> _REQUIRED WORK_
Here is the listing. Report each line in it that contains the string "label".
### PROVIDED RECORDS ###
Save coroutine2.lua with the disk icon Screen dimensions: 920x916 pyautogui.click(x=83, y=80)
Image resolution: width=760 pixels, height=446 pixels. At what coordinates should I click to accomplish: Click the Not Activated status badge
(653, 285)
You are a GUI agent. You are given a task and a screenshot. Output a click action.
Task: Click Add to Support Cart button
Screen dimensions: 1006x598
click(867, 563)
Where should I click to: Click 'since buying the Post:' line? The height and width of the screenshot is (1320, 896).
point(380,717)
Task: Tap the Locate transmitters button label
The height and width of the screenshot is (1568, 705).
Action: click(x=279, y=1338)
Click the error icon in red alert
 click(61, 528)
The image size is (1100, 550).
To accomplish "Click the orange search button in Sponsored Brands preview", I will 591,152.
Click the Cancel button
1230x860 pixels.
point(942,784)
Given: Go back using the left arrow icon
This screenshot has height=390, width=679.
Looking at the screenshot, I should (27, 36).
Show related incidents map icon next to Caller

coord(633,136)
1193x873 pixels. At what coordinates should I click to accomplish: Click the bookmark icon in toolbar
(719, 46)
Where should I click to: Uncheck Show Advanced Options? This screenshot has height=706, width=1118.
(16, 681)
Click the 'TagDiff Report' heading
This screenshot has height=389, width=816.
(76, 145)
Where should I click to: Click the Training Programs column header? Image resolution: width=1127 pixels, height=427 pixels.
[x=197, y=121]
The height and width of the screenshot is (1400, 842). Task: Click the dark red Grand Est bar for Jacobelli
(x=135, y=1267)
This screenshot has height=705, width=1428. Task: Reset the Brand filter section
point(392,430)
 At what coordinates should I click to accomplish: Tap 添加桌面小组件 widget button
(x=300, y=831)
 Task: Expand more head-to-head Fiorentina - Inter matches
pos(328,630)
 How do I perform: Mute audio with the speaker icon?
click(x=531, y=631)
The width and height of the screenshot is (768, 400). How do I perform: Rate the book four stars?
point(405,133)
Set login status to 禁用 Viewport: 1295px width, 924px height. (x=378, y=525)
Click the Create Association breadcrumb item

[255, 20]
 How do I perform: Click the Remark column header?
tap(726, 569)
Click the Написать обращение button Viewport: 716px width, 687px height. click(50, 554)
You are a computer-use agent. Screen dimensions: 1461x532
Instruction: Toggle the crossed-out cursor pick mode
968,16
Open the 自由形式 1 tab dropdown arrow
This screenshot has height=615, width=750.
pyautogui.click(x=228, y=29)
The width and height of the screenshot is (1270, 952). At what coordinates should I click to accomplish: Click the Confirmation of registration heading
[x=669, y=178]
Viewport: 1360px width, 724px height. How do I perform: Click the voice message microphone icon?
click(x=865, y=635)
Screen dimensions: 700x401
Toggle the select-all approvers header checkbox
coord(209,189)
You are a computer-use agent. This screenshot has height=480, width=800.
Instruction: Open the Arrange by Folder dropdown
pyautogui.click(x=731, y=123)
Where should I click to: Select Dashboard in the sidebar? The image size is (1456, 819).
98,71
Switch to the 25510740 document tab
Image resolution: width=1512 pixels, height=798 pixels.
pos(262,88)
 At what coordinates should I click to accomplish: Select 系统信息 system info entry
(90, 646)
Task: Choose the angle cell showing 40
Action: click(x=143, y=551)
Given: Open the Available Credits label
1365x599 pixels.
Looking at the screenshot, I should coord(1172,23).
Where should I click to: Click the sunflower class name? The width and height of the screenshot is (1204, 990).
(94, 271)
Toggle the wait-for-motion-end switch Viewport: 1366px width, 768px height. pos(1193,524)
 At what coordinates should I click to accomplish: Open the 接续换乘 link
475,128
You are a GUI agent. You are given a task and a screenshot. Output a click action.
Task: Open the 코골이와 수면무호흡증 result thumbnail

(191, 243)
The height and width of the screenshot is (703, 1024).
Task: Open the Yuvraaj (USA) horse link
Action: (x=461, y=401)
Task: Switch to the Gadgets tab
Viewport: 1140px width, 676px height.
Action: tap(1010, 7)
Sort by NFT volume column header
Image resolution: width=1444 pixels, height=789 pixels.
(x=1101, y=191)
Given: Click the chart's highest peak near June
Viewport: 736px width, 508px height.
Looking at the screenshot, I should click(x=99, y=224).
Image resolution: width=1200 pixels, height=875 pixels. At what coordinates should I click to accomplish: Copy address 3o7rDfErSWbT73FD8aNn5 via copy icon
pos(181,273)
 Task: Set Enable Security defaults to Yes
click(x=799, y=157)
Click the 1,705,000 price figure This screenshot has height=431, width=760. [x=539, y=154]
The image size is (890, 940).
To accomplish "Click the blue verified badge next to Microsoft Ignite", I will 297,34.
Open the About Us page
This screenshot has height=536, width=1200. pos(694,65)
###
> _ANSWER SPACE_
Task: Tap the Locate transmitters button label
Given: Open the Available Credits label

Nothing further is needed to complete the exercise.